→ **TASK DIRECTIONS**:
Lines from the one containing "You are a computer-use agent. The image" through the end of the data below are to be transcribed exactly; leave out all others.

**** RECORDS ****

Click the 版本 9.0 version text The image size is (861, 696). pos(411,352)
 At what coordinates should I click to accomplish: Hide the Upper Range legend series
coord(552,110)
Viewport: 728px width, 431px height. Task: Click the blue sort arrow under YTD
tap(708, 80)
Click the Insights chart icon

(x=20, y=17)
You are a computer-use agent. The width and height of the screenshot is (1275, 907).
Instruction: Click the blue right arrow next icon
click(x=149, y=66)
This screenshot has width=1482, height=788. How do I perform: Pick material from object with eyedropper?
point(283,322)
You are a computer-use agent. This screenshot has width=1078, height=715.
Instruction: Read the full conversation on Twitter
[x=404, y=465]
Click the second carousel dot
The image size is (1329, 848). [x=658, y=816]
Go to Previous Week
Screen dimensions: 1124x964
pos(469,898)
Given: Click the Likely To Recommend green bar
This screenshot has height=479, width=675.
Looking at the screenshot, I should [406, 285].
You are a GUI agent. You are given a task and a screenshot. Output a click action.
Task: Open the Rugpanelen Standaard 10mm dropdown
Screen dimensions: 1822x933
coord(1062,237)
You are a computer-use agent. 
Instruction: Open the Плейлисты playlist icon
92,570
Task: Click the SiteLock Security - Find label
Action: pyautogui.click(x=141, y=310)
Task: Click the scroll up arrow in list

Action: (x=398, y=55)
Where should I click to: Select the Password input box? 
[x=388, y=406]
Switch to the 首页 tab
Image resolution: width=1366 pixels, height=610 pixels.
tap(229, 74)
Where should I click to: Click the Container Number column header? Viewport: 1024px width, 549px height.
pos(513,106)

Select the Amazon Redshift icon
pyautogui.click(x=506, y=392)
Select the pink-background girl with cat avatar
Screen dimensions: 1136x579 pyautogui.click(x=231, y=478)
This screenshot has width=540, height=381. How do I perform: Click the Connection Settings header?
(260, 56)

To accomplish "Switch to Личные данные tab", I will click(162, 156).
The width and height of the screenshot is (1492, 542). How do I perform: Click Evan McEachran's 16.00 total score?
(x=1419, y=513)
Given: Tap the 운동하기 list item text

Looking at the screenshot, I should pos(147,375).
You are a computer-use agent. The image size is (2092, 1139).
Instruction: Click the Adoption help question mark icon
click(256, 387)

****

→ **YOUR SOLUTION**:
You are a computer-use agent. The image size is (2092, 1139).
Instruction: Click the Adoption help question mark icon
click(256, 387)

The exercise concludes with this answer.